= Bård Olav Røsæg =

Norwegian judge and civil servant (1931–2023)

Bård Olav Røsæg (10 August 1931 – 26 March 2023) was a Norwegian judge and civil servant.

==Biography==
Bård Olav Røsæg was born in Trondheim, finished his secondary education in 1950 and graduated with the cand.jur. degree in 1957. He worked in the Norwegian Price Directorate in 1958 and as a deputy judge in Ålesund from 1959 to 1960, before being hired in a Trondheim-based lawyer's firm. He was a consultant for the County Governor of Nordland from 1967 to 1971, auxiliary judge in Romsdal District Court from 1971 to 1974 and head clerk for the County Governor of Møre og Romsdal from 1974 to 1977.

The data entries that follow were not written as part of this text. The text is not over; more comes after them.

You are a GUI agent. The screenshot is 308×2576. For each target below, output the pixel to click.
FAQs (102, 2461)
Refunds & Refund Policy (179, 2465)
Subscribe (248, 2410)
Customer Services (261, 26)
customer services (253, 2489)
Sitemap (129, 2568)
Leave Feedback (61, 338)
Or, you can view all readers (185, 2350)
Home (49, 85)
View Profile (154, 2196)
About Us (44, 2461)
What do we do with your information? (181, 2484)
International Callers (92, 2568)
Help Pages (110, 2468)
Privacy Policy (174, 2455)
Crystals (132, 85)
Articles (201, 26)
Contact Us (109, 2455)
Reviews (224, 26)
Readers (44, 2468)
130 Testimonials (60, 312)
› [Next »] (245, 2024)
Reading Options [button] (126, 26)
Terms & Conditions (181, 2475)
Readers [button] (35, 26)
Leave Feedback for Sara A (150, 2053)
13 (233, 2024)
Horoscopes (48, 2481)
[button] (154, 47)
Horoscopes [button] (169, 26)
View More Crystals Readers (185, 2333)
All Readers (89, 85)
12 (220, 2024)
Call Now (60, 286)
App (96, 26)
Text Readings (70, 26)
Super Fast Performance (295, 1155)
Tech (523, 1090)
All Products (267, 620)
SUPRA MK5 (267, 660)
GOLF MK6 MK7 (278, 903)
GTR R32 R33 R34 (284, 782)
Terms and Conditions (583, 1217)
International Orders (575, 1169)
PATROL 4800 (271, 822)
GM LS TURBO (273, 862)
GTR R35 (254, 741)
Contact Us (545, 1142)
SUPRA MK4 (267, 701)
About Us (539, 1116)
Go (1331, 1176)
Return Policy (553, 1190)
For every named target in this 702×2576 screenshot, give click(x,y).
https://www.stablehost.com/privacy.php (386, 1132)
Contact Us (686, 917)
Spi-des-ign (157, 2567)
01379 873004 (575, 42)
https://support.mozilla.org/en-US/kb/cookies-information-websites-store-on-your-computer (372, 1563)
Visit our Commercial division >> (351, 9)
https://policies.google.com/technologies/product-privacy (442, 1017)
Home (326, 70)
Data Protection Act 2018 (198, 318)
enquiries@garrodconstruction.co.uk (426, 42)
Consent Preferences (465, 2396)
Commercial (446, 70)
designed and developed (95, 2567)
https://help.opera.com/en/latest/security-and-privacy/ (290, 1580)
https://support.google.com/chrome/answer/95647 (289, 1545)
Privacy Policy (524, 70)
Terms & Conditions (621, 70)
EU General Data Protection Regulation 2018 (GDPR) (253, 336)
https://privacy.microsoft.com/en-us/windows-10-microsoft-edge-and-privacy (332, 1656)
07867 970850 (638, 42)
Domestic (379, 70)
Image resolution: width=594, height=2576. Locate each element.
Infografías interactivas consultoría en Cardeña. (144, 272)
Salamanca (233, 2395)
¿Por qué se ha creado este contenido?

From 1977 to 2001 he was the district stipendiary magistrate in Inderøy. He was replaced by Rolf Karset after turning 70 years. He was also an extraordinary presiding judge in Frostating Court of Appeal. In 1995 he applied, unsuccessfully, for the position as Governor of Svalbard.

Røsæg was a member of the Odd Fellows. In both 1999 and 2000, he was prevented from working with cases where other Odd Fellow members were involved. In the first case they were members of the same lodge; in the second case they were members of neighboring lodges.

Røsæg died on 26 March 2023, at the age of 91.